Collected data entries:
-- Opening Marker --
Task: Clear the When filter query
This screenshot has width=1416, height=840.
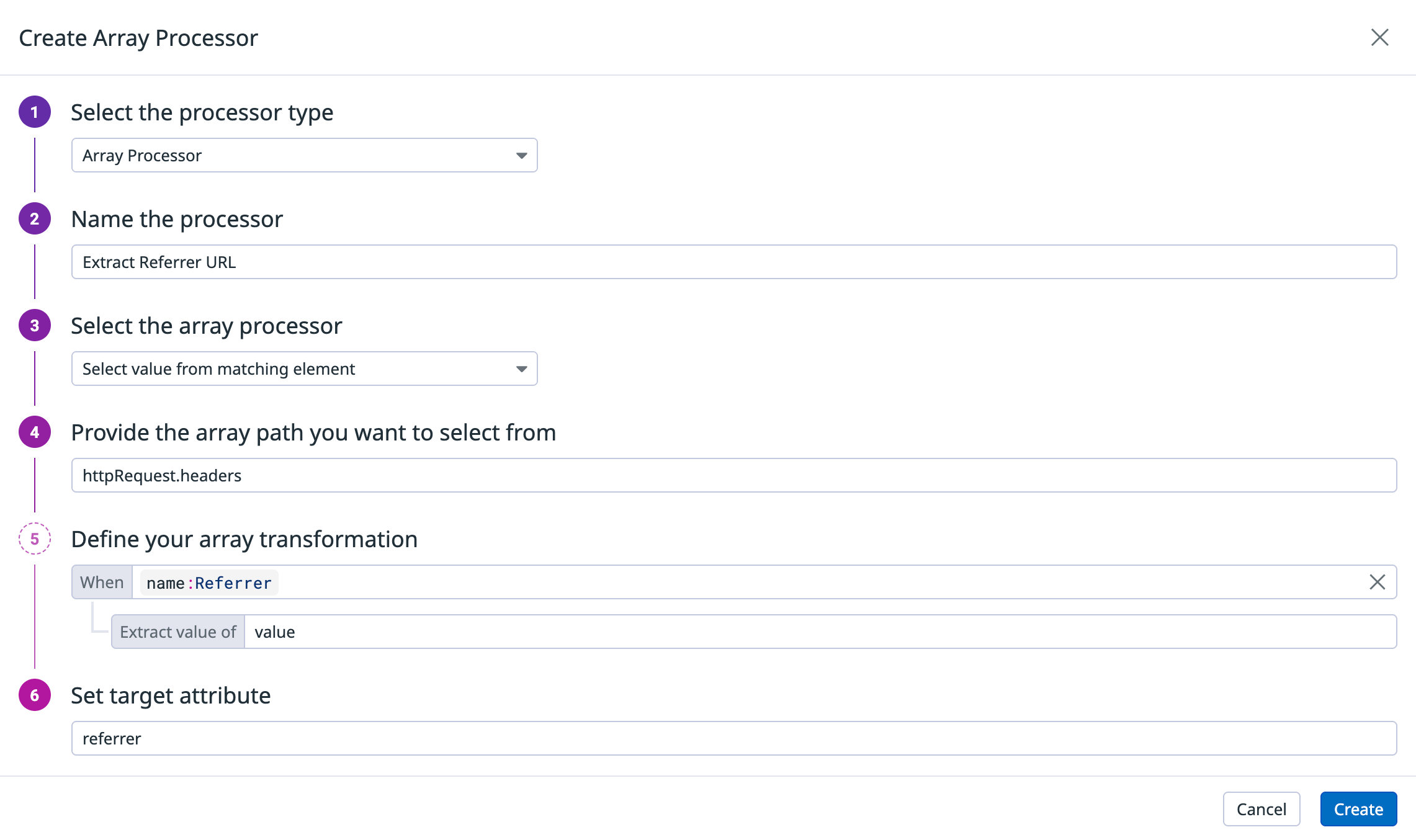Action: tap(1377, 582)
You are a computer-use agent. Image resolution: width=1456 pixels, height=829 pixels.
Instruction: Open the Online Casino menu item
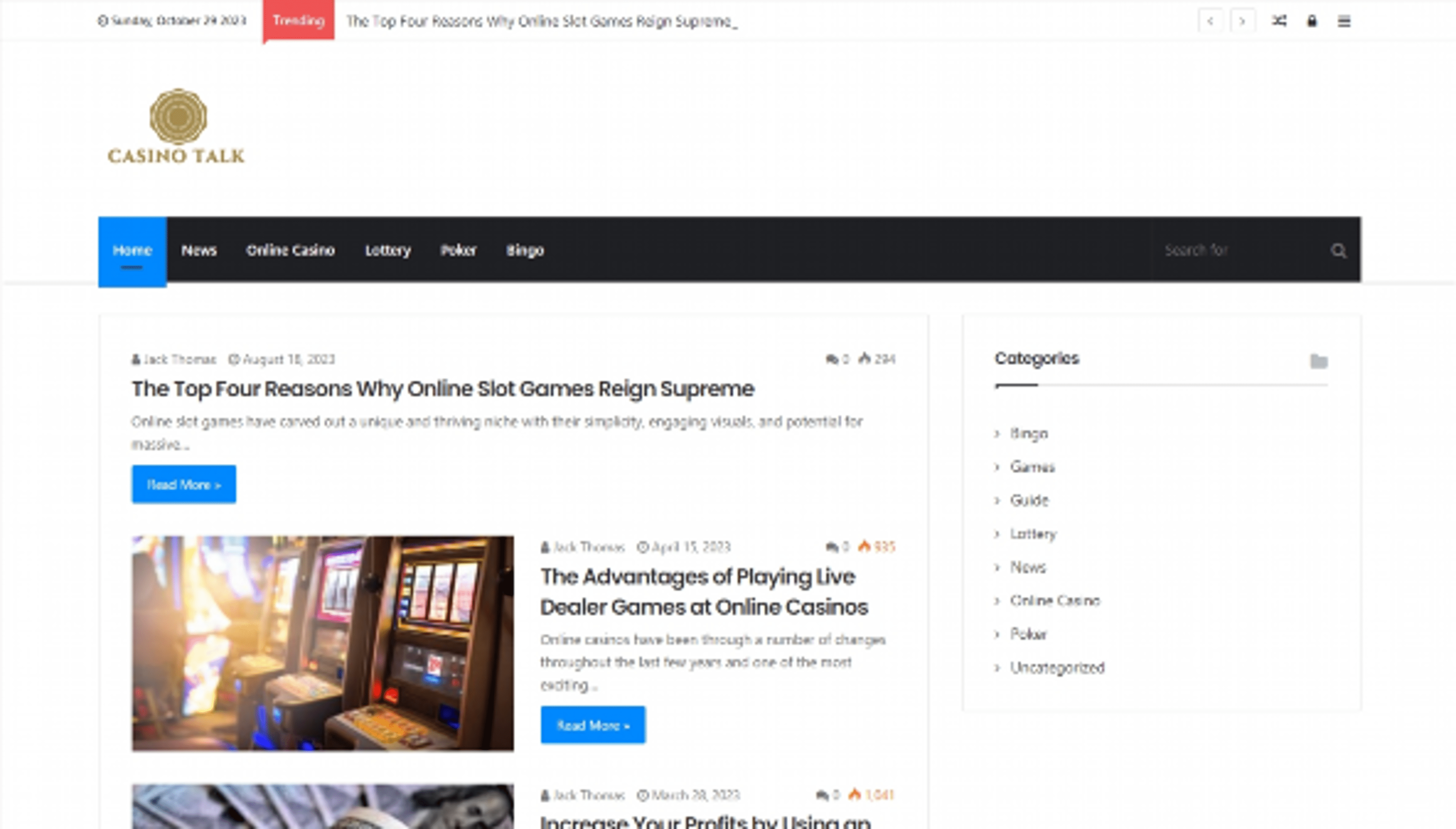tap(290, 251)
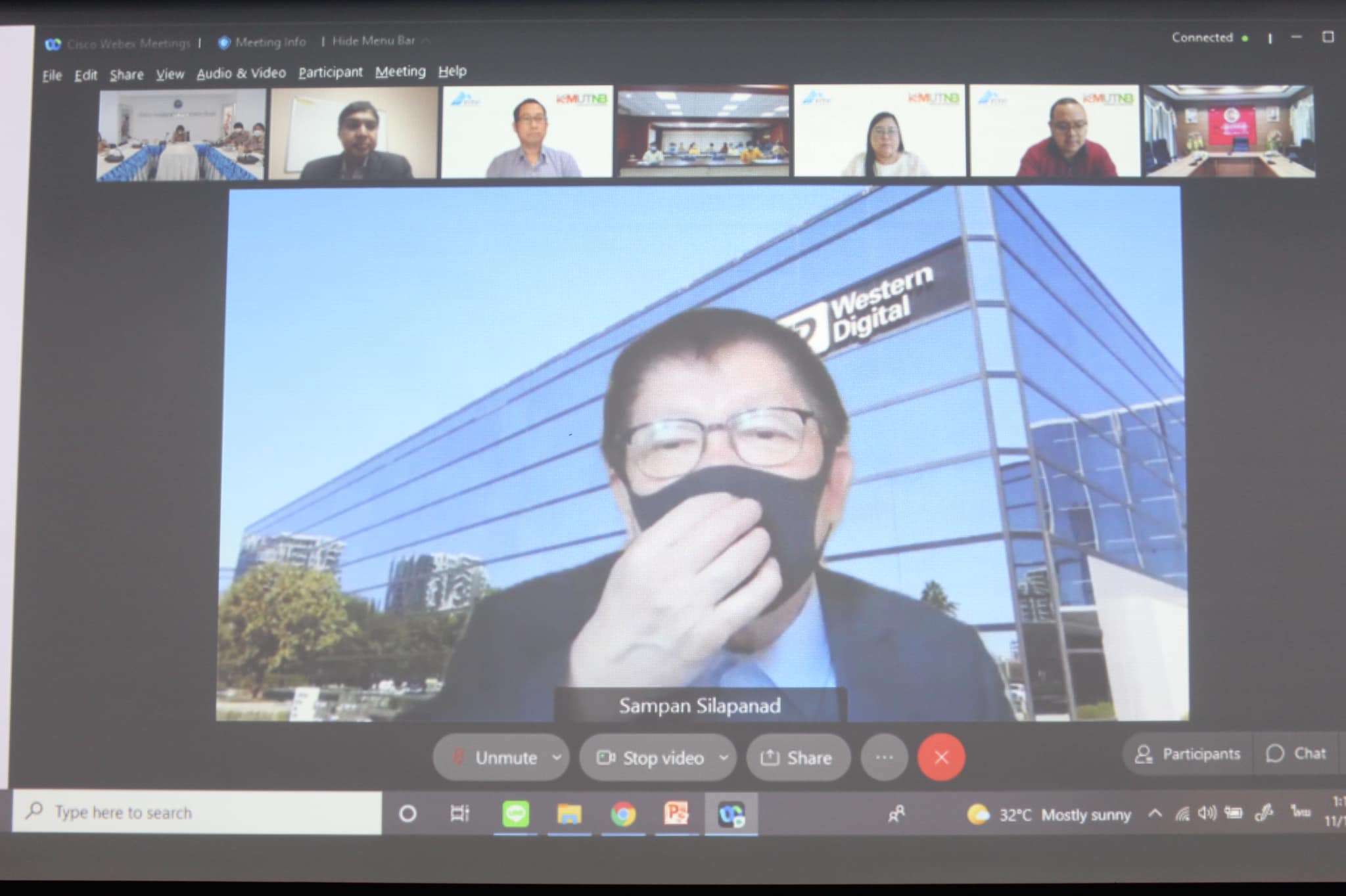Open the LINE app in taskbar
Image resolution: width=1346 pixels, height=896 pixels.
click(515, 815)
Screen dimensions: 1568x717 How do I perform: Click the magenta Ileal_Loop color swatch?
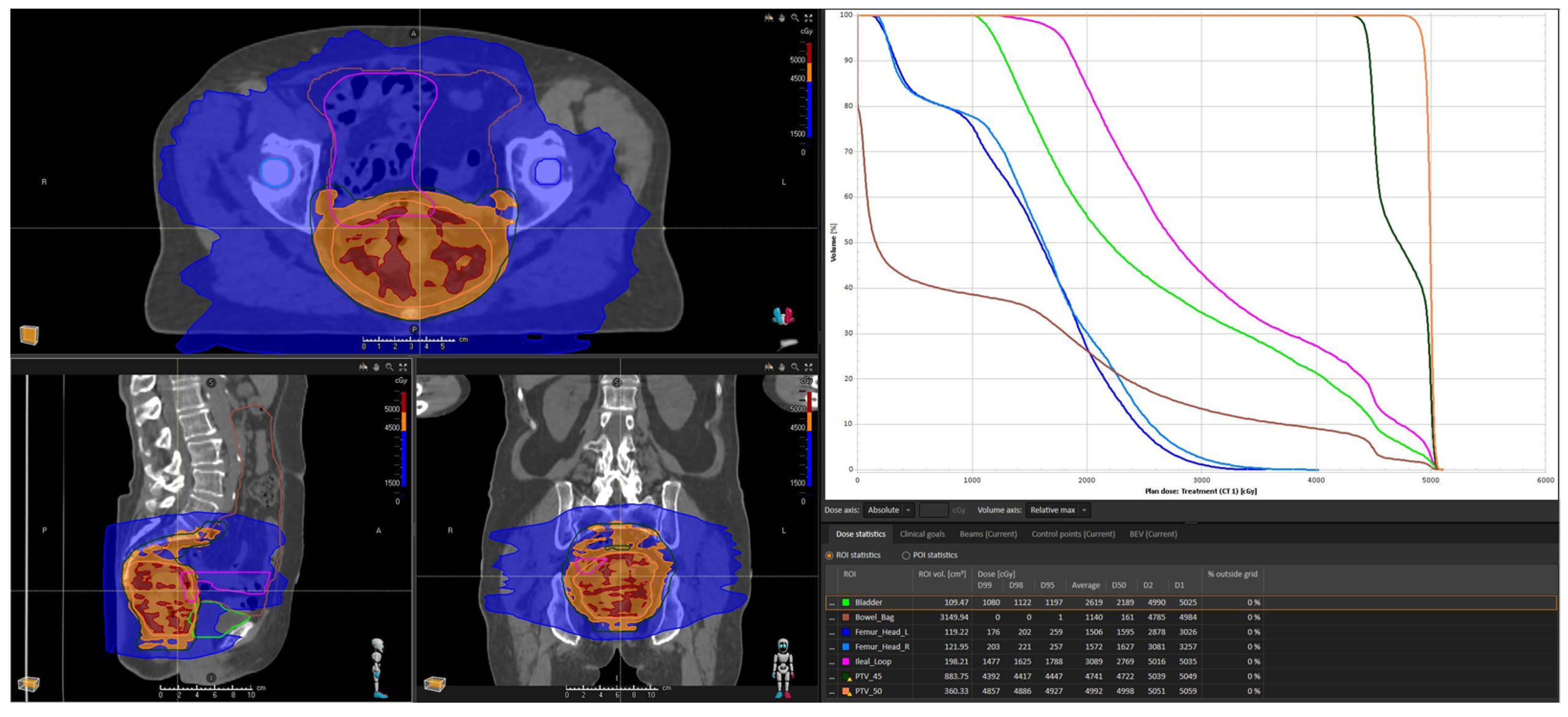pos(845,662)
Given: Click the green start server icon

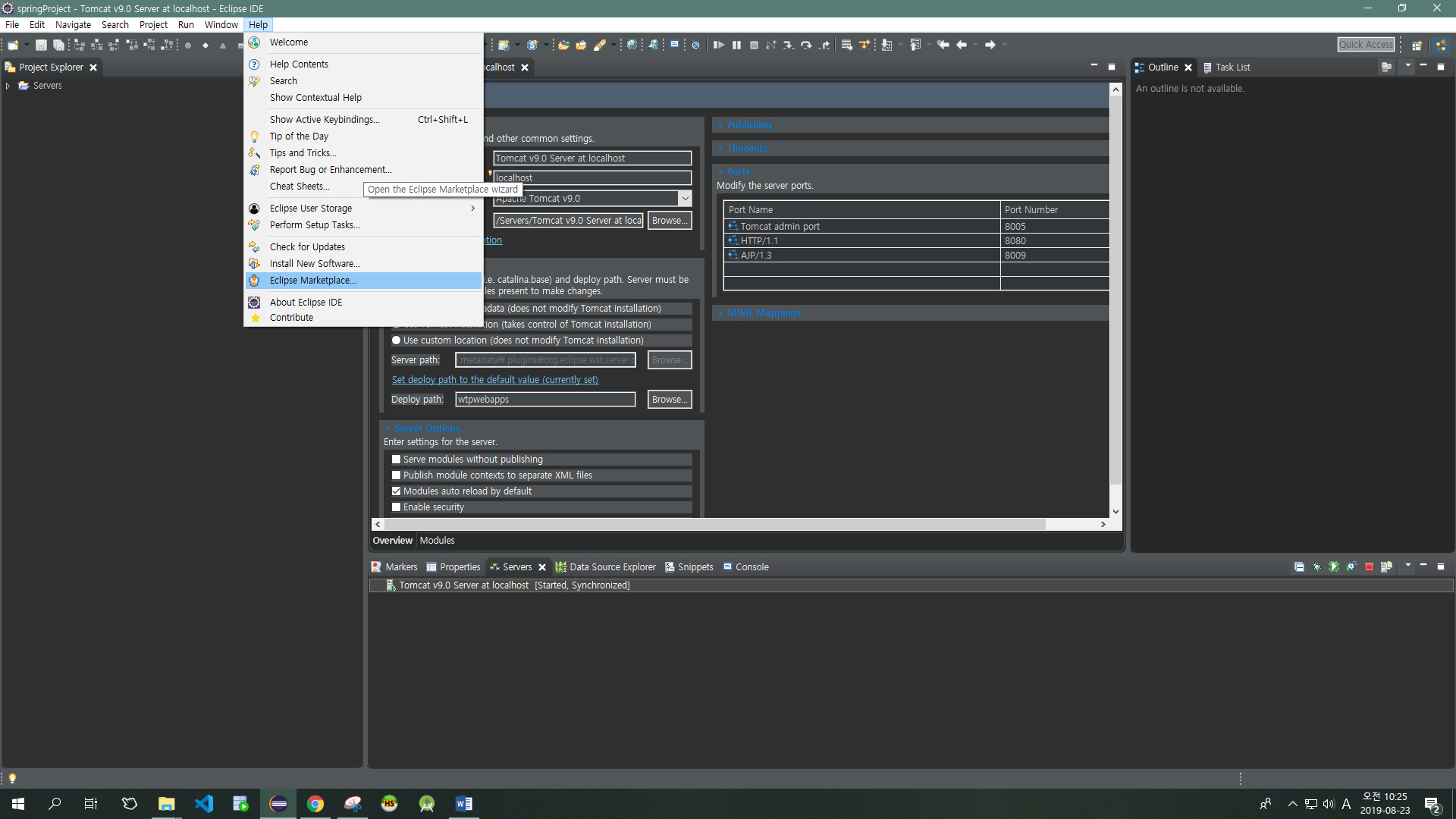Looking at the screenshot, I should [1334, 566].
-- Closing Marker --
Work to complete: Each line from the one with "Screen dimensions: 1568x717" through the end of the entries should be reproduced exactly. Leave out the pictures.

Exercise output:
Screen dimensions: 1568x717 How do I perform: Click the magenta Ileal_Loop color swatch?
pos(845,662)
Given: Click the green start server icon

Looking at the screenshot, I should [1334, 566].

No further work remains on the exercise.